### EXERCISE GOAL
Copy, from the data below, each line that has the word "agent".

### RECORDS
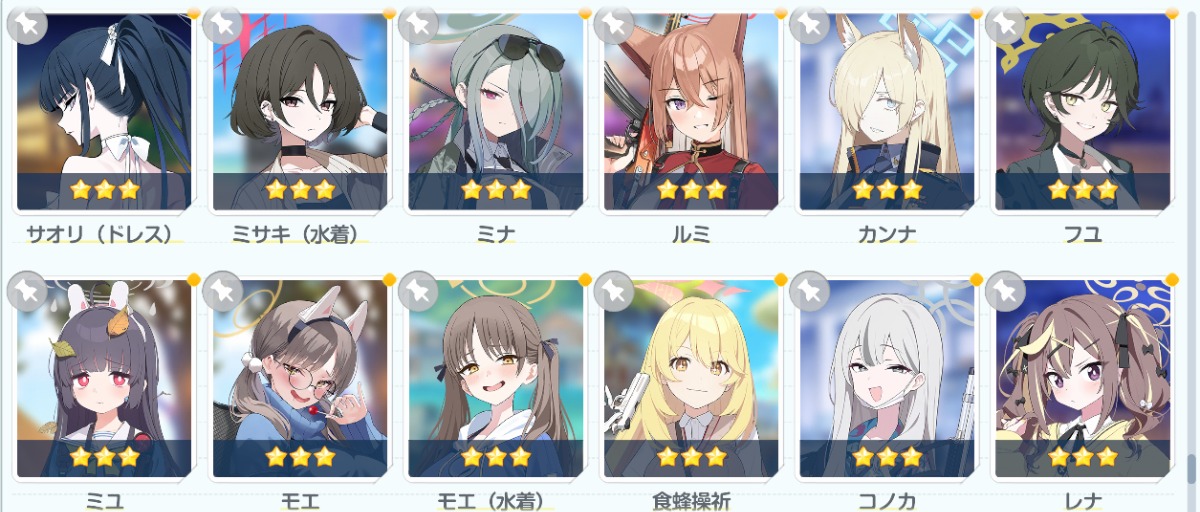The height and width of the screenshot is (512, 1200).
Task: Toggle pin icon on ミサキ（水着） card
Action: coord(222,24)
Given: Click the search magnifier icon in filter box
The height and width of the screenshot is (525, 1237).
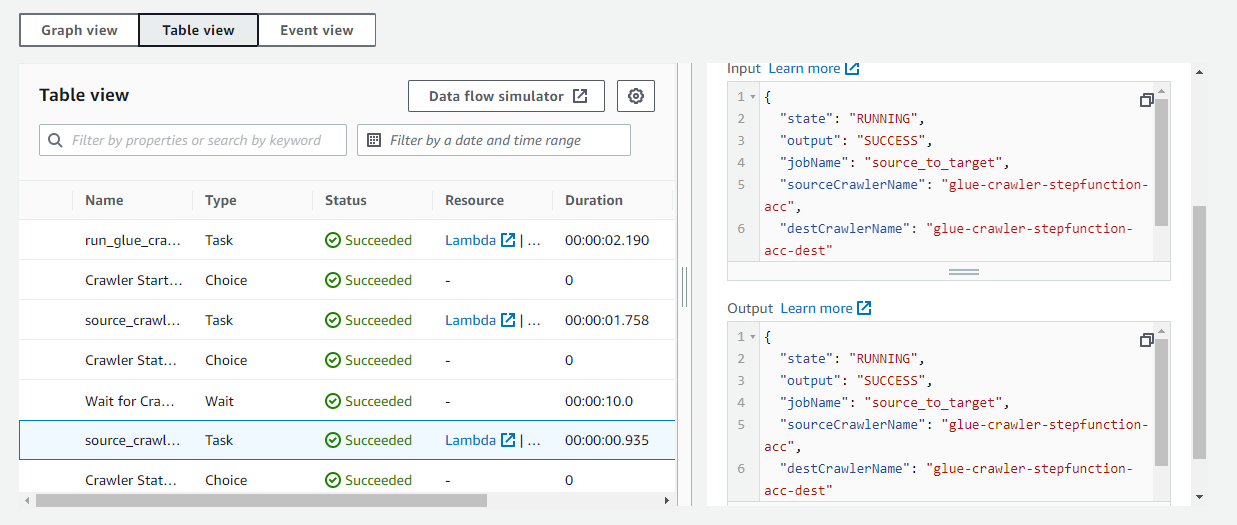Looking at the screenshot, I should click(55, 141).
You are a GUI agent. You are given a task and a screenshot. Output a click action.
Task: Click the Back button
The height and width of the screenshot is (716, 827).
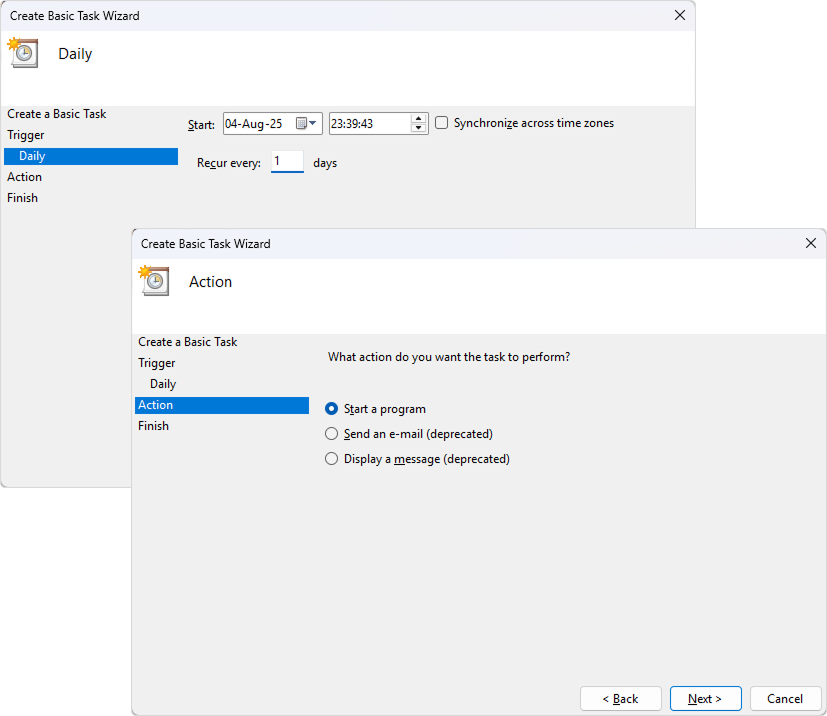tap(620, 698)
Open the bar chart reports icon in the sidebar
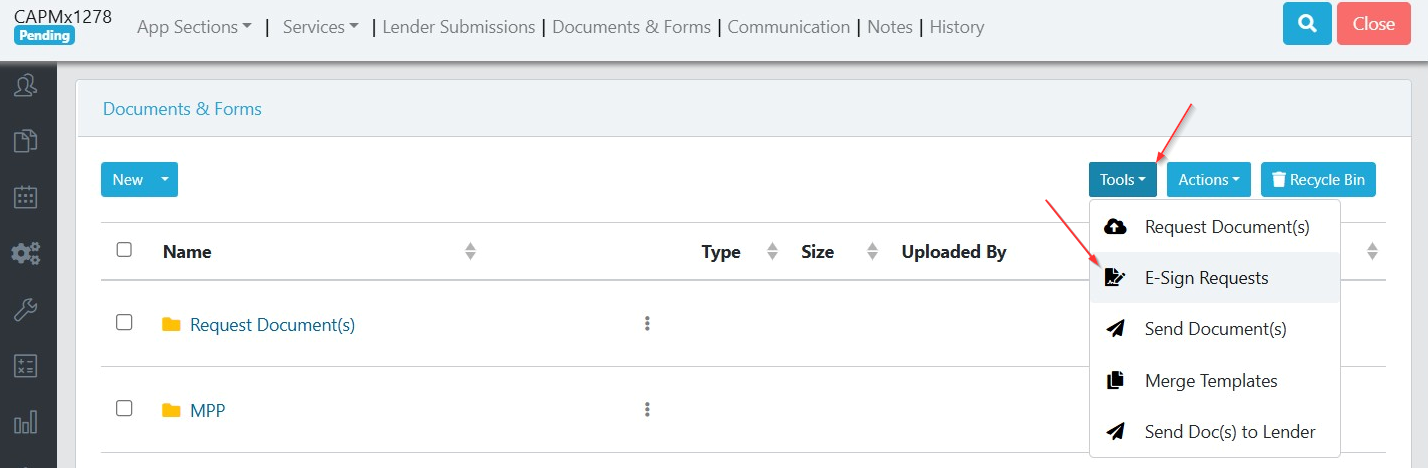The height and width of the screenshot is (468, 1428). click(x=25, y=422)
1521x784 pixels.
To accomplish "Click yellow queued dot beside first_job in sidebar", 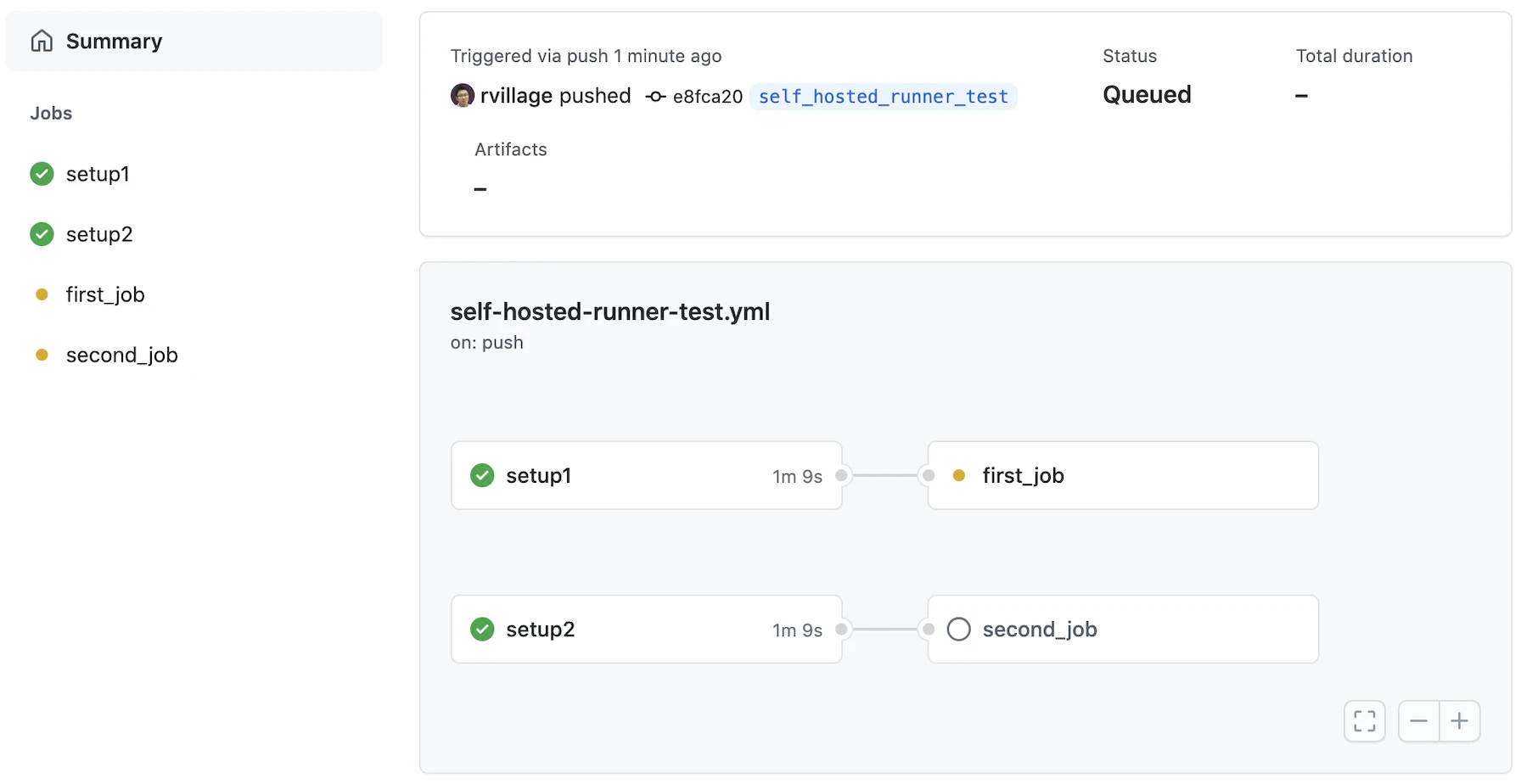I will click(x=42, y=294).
--
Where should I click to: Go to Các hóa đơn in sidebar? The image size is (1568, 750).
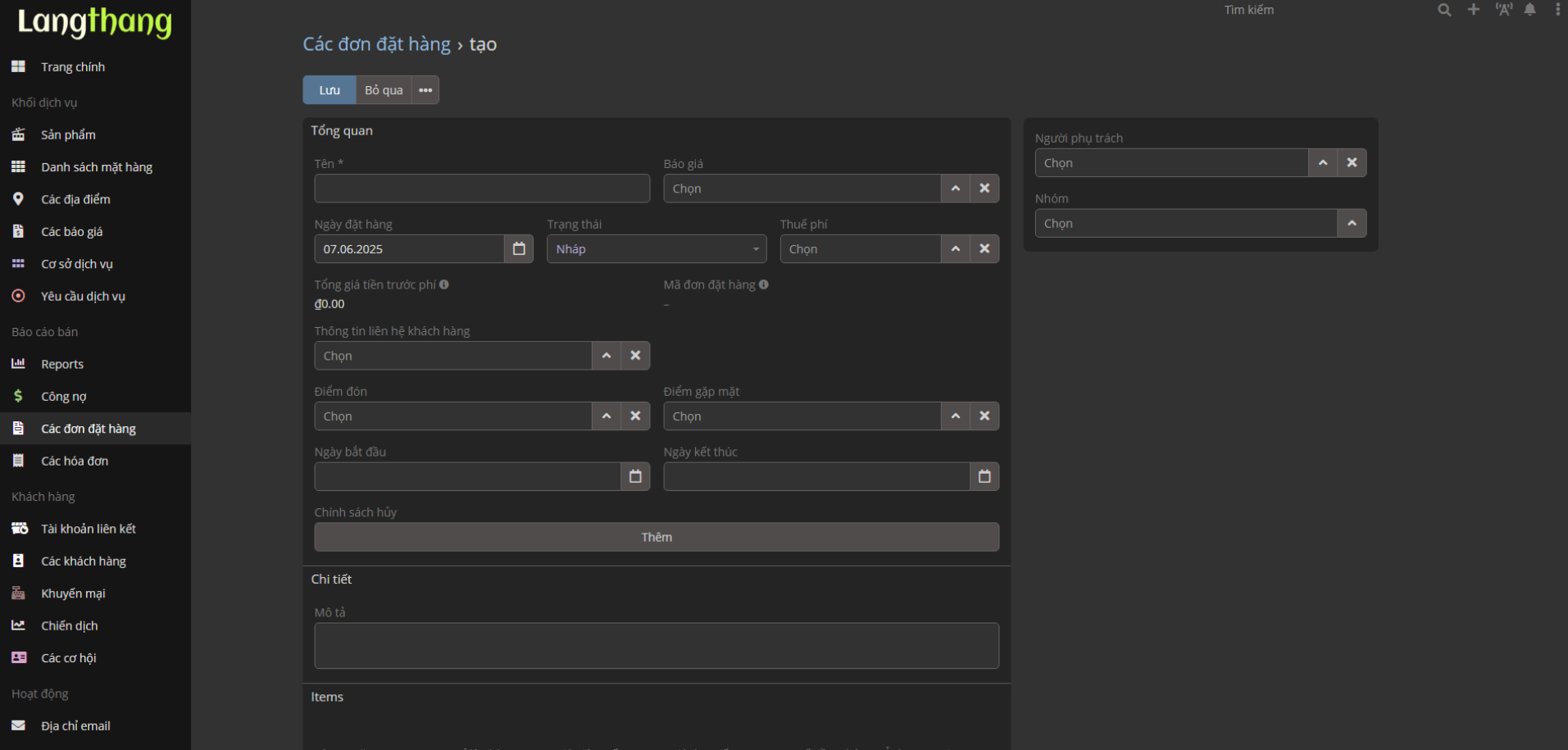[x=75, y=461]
...
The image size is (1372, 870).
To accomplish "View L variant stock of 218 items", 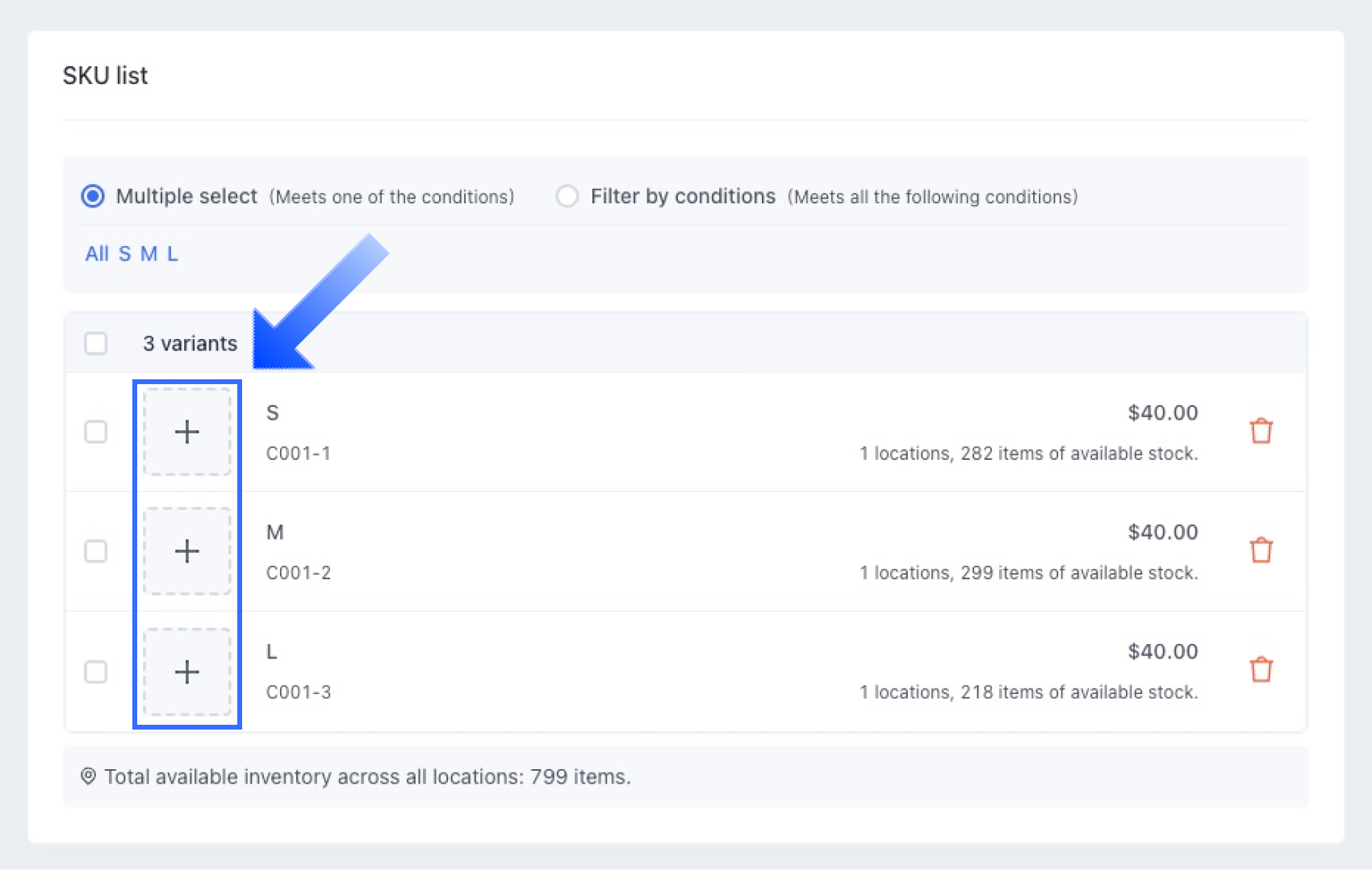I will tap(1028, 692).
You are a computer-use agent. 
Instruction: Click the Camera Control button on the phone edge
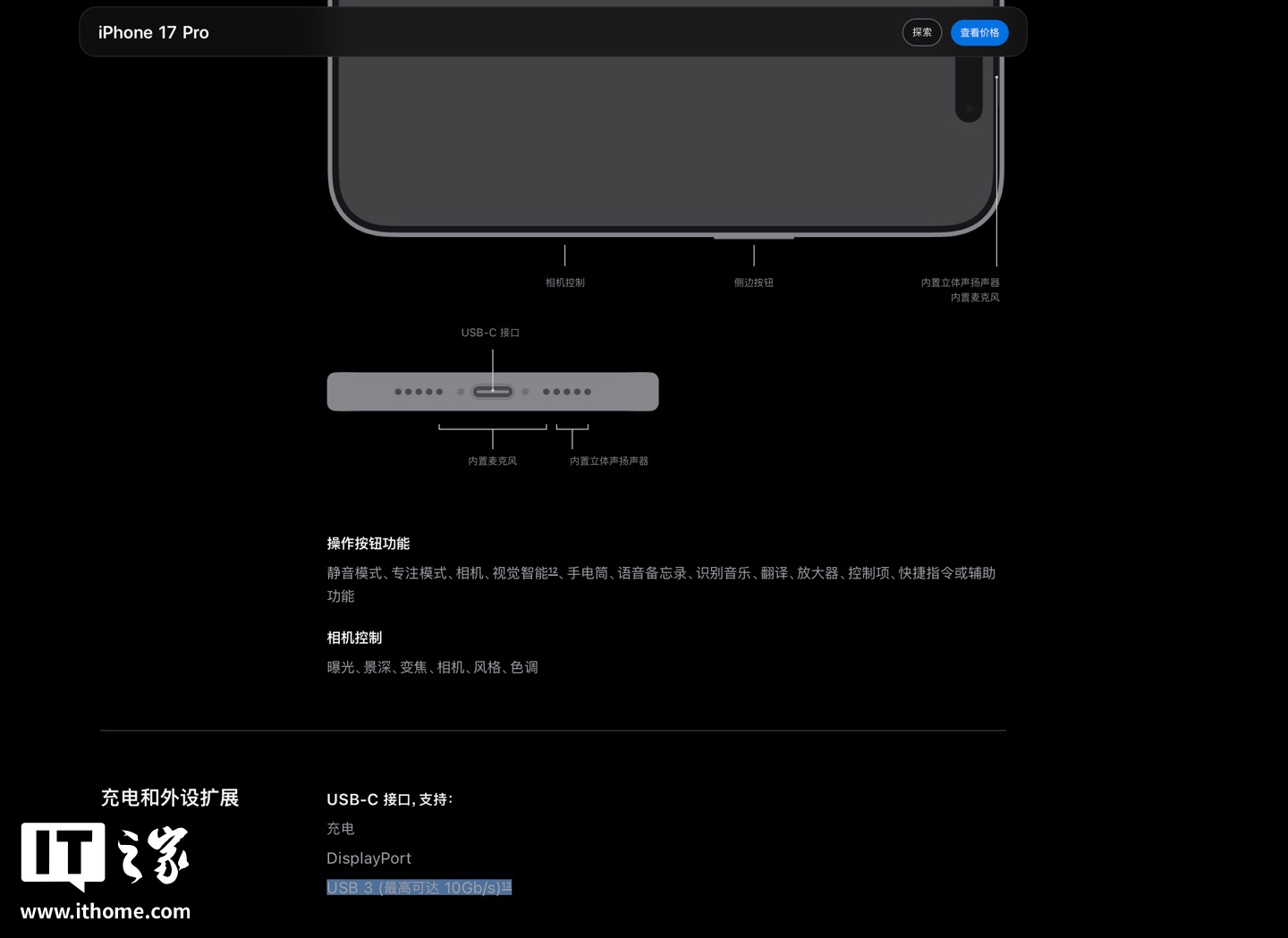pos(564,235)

### RESPONSE
You are a GUI agent. You are given a task and a screenshot. Output a click action.
You are a computer-use agent. 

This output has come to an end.